Queensland’s Justice Bosio admits that it won’t feel real until she cashes her first cheque as she prepares to make her professional debut at the Webex Players Series South Australia at Willunga Golf Course starting Thursday.

Bosio made her move into the pro ranks official on Tuesday, taking up affiliate membership of the WPGA Tour of Australasia.

It follows an amateur career that included an appearance at the Augusta National Women’s Amateur, back-to-back Keperra Bowl wins and victory at the Pacific Northwest Women’s Amateur Championship in Washington in July.

The 20-year-old was ranked No.48 on the World Amateur Golf Ranking when she entered the play-for-pay ranks but says it won’t be until the money starts rolling in that it will fully hit home.

“It still sounds weird,” Bosio said after officially becoming a professional golfer.

“Even this week I feel like it’ll still feel a little bit weird.

“I’ve played in plenty of these as an amateur, but there’s that little bit of extra thing behind it now, playing for some money and being a professional.

“I feel like it probably won’t feel real until I get my first paycheck, and then I’ll be like, Oh, that’s pretty cool.

Although her earliest memory of golf at Caboolture Golf Club had nothing to do with the game itself – “I only remember falling asleep in the car on the way home and then coming home to a Sunday roast” – the dream of becoming a professional golfer was born at an early age.

Her father Kevin put a plastic club in Justice’s hands shortly after learning to walk and, by age 10, she had her first handicap.

There were flirtations with netball and trampolining but Bosio’s focus was always a life in golf.

“I was always like, I’m going to be a professional golfer. That was always just what I wanted to do,” she added.

“Then maybe last year, maybe just a bit before that, I was kind of like, OK, yeah, this is going to happen. I just wasn’t sure exactly when.”

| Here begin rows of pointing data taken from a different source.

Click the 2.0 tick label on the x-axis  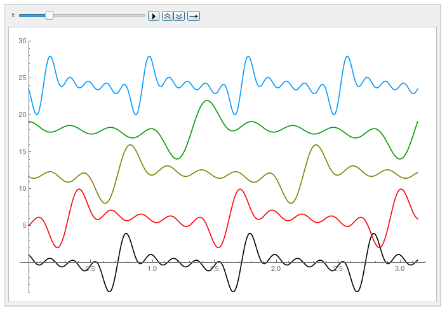coord(276,269)
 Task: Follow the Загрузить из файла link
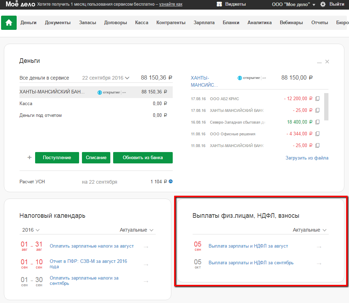coord(307,158)
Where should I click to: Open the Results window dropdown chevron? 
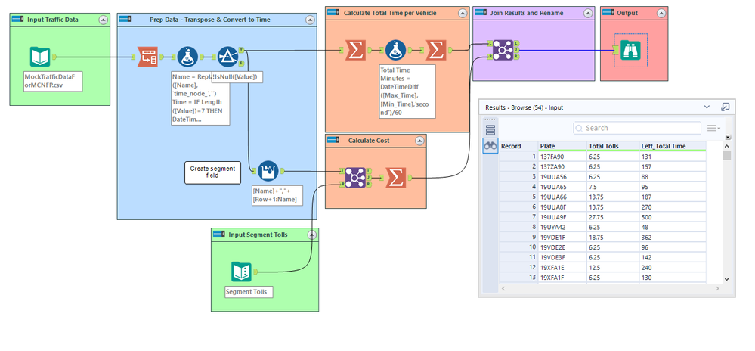[x=707, y=107]
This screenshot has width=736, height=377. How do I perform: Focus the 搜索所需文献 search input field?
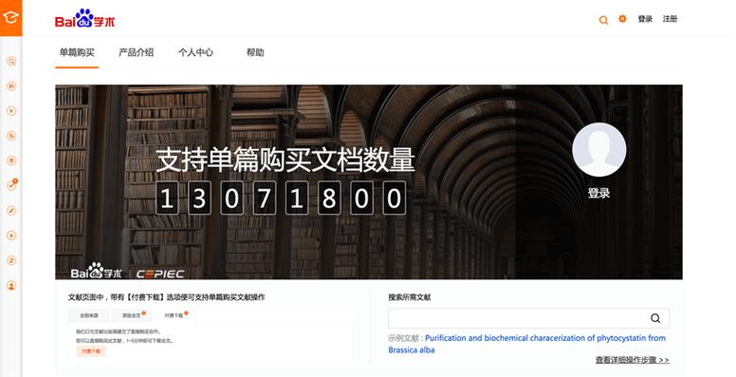[517, 319]
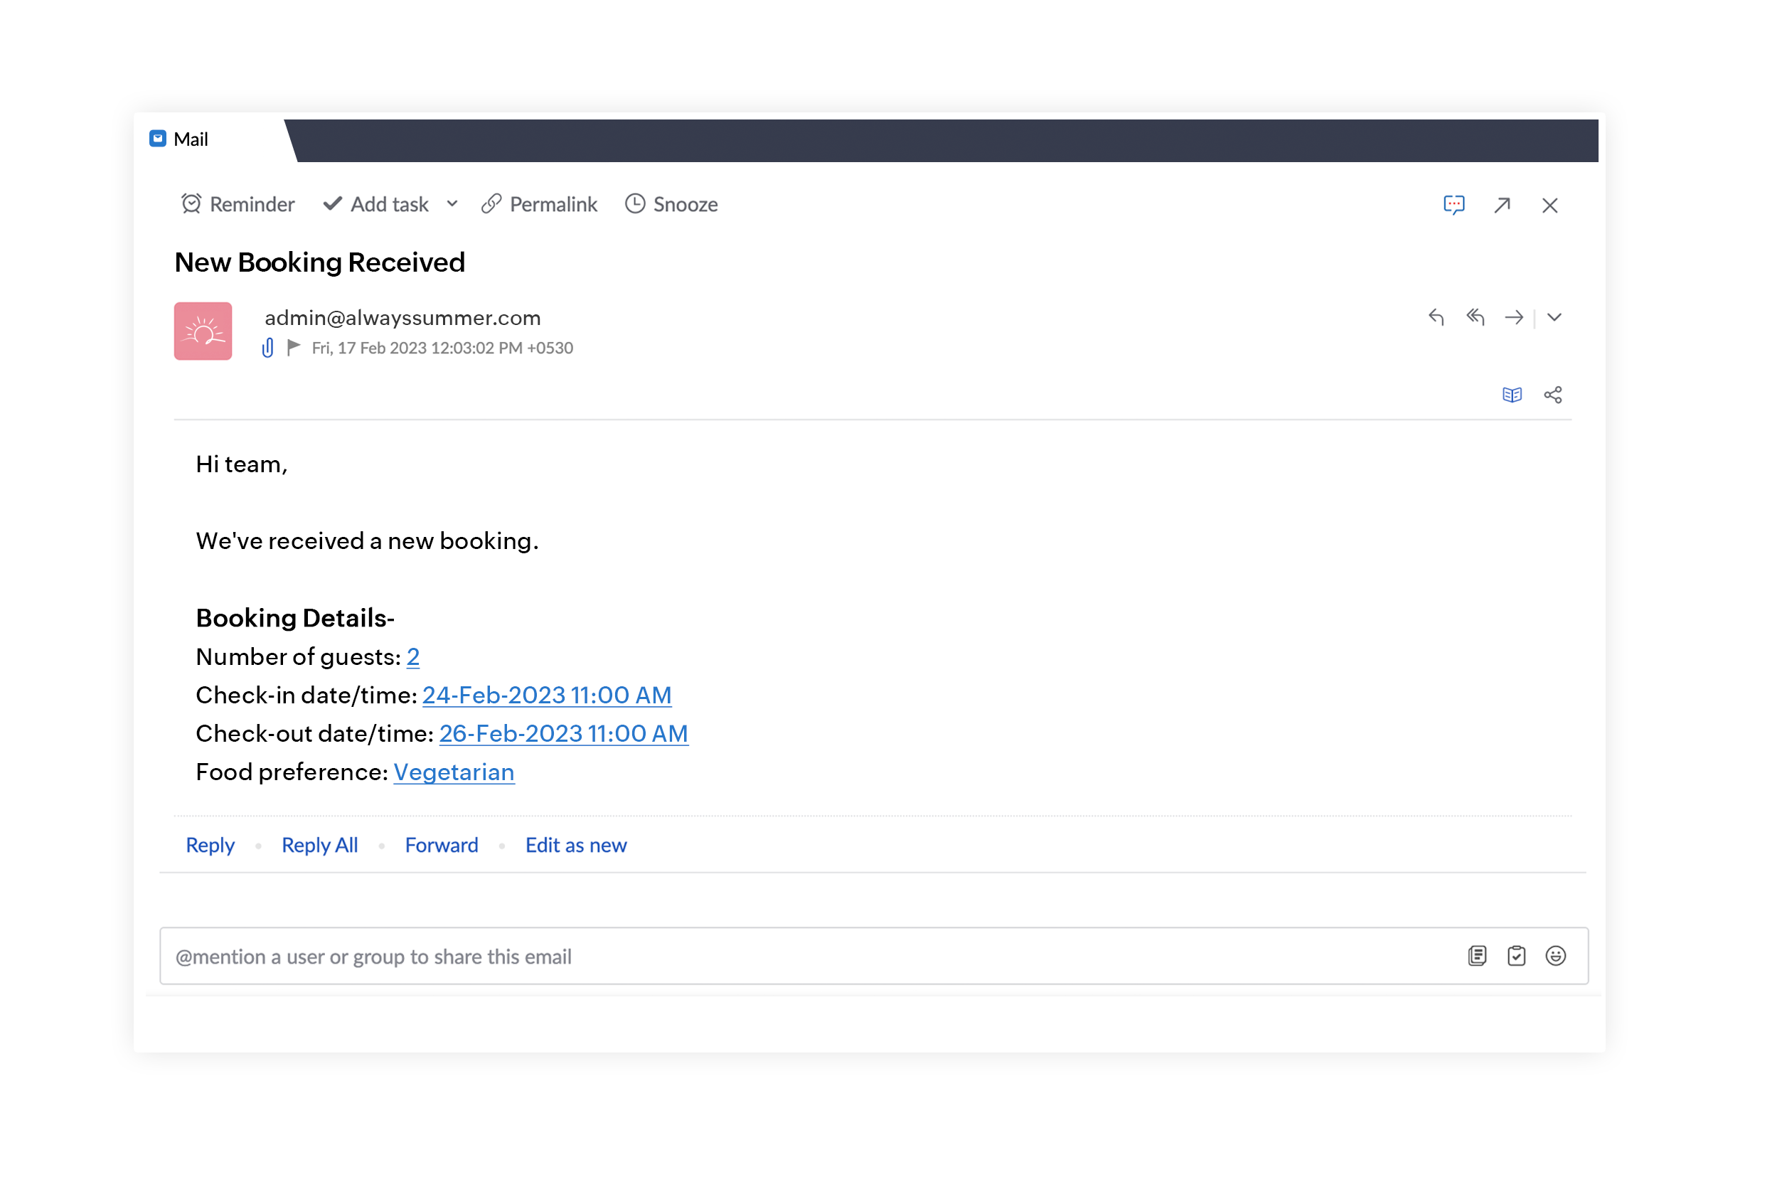
Task: Click the forward arrow icon
Action: click(x=1514, y=317)
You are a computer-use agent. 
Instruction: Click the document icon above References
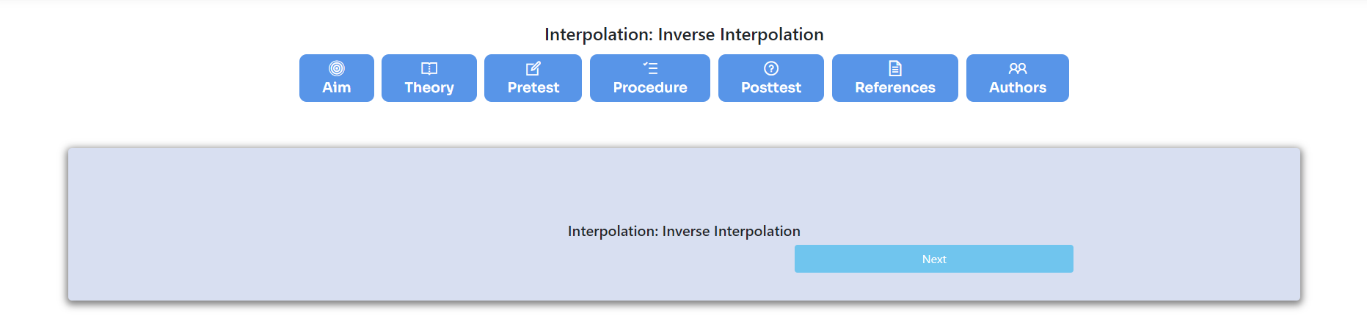895,68
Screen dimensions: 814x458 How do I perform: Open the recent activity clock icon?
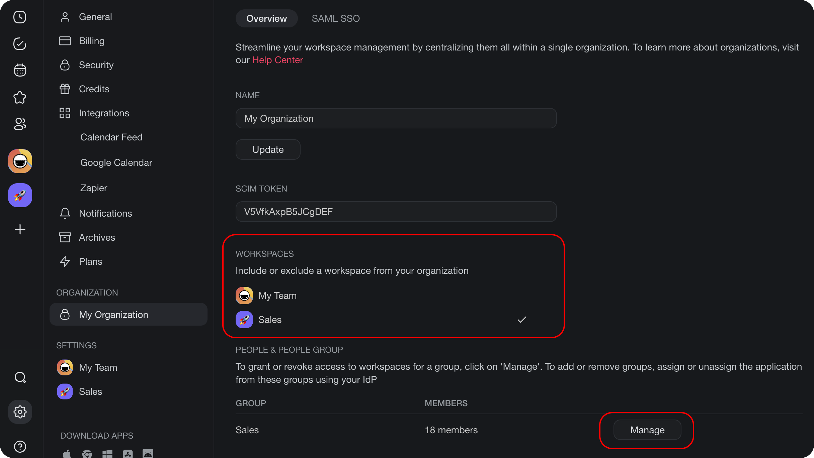click(20, 17)
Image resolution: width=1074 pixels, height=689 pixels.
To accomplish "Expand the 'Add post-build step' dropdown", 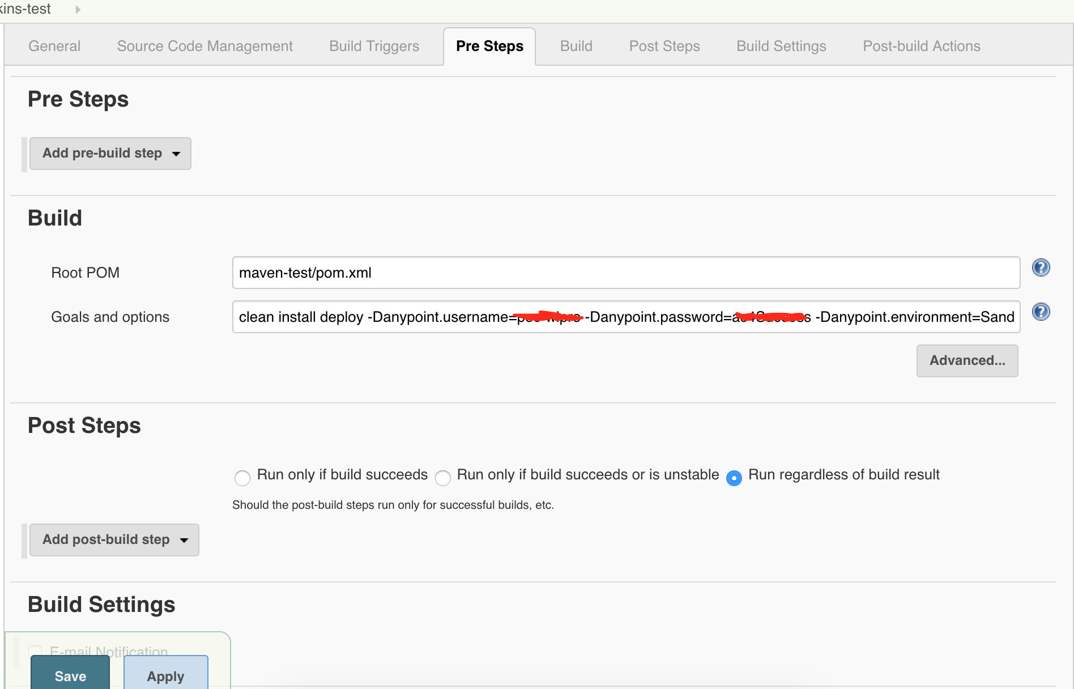I will pyautogui.click(x=114, y=540).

Tied for 11th at the 2022 Women’s Australian Open, Bosio finished top 10 in her maiden Webex Players Series event at Rosebud in February 2023.

It was two further top-10 finishes at the Webex Players Series Hunter Valley and Women’s NSW Open and her visit to Augusta National in the months that followed that convinced Bosio she was ready to turn pro.

“I had at least three finishes in the top 10 when I played in a couple of these events and then I had a top 10-finish in the Women’s NSW Open,” said Bosio.

“That was co-sanctioned with the LET (Ladies European Tour) so that was a real big confidence booster, showing that my game can actually hold up against some of the world’s best players.”

Missing out at First Stage of LPGA Tour Qualifying School was a recent setback but she and long-time coach Richard Woodhouse have spent the past month refining a swing that now needs to stand up to professional pressure.

It’s the next step forward in her ultimate goal of taking her place among the best players in the world on the LPGA Tour.

“The LPGA Tour is definitely where I feel like everyone wants to end up and definitely where I want to end up,” said Bosio.

“There’s a few stages before you get there but, hopefully, we get there in the end.”